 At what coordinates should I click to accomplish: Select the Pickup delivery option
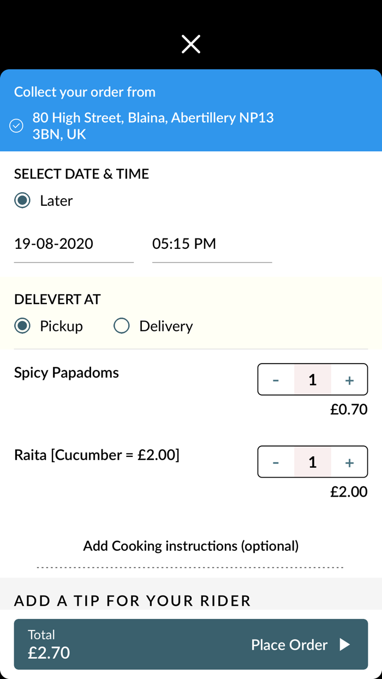click(21, 326)
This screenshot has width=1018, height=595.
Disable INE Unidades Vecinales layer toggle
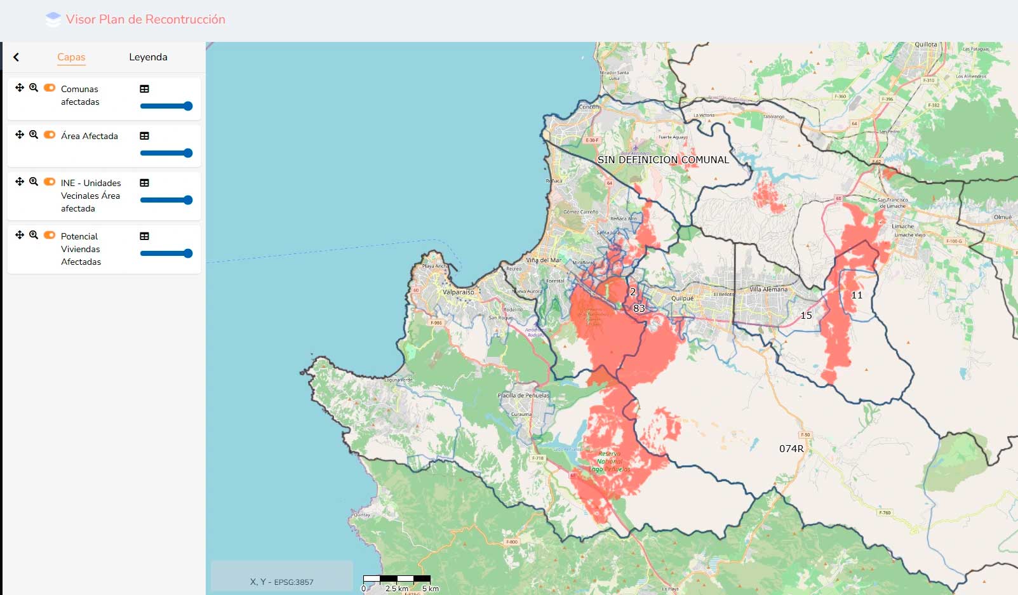[50, 182]
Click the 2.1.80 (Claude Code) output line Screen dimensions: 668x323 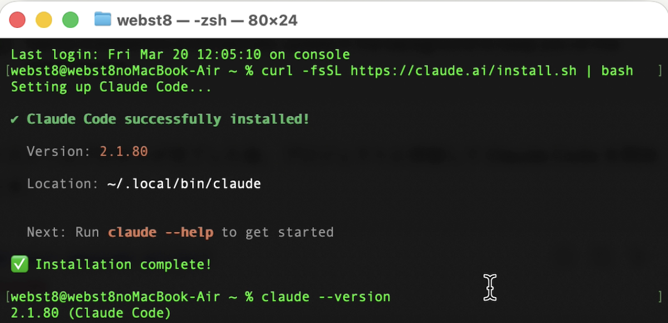[x=91, y=313]
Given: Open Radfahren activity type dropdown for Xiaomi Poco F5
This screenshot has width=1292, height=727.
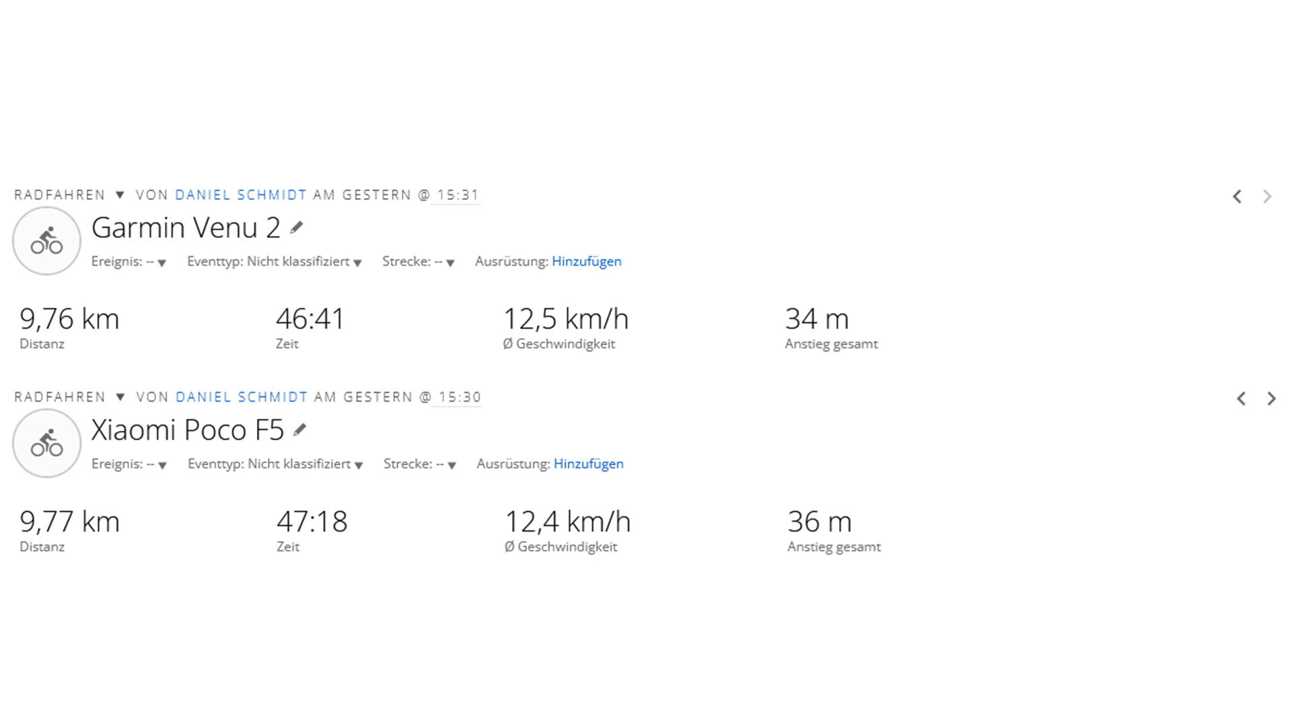Looking at the screenshot, I should 120,397.
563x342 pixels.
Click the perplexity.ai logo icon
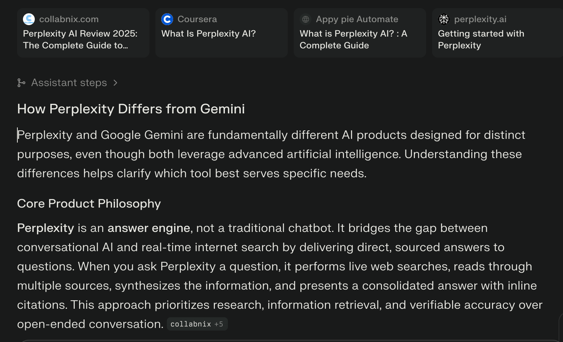444,19
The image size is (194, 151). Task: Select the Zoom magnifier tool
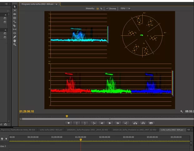(15, 44)
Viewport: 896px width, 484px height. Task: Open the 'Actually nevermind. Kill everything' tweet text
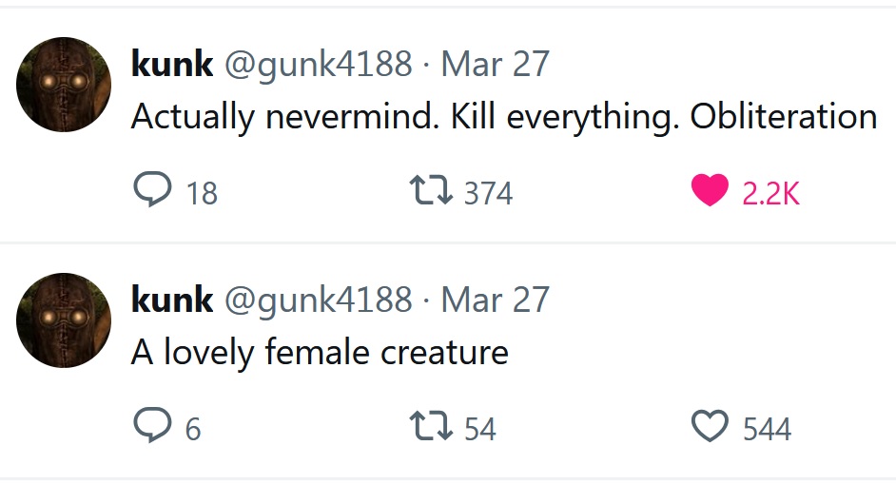point(503,117)
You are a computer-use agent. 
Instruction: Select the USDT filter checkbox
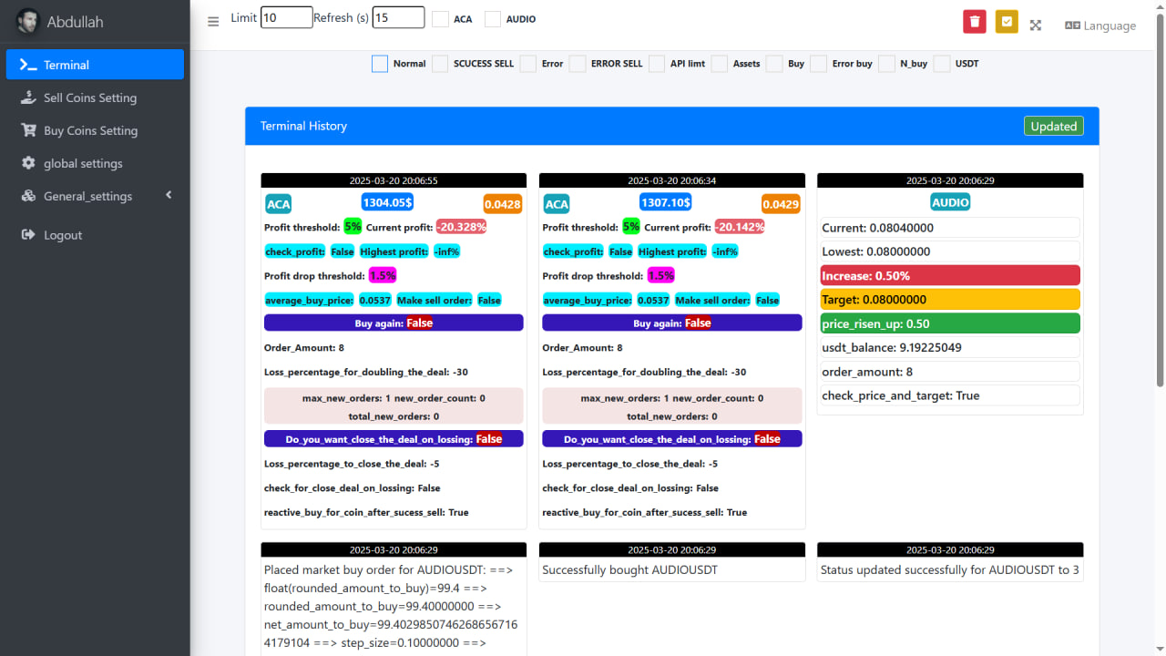coord(942,64)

__Directions for this task__: Omit the pictures, then extract verbatim only those lines that fall between the line containing "Given: Open Radfahren" and the final line of the records above, both included.

__Response below__:
Given: Open Radfahren activity type dropdown for Xiaomi Poco F5
This screenshot has width=1292, height=727.
Looking at the screenshot, I should 120,397.
563x342 pixels.
Click the perplexity.ai logo icon
444,19
The image size is (194, 151). Task: Select the Zoom magnifier tool
(15, 44)
Viewport: 896px width, 484px height. Task: Open the 'Actually nevermind. Kill everything' tweet text
point(503,117)
You are a computer-use agent. 
Instruction: Select the USDT filter checkbox
coord(942,64)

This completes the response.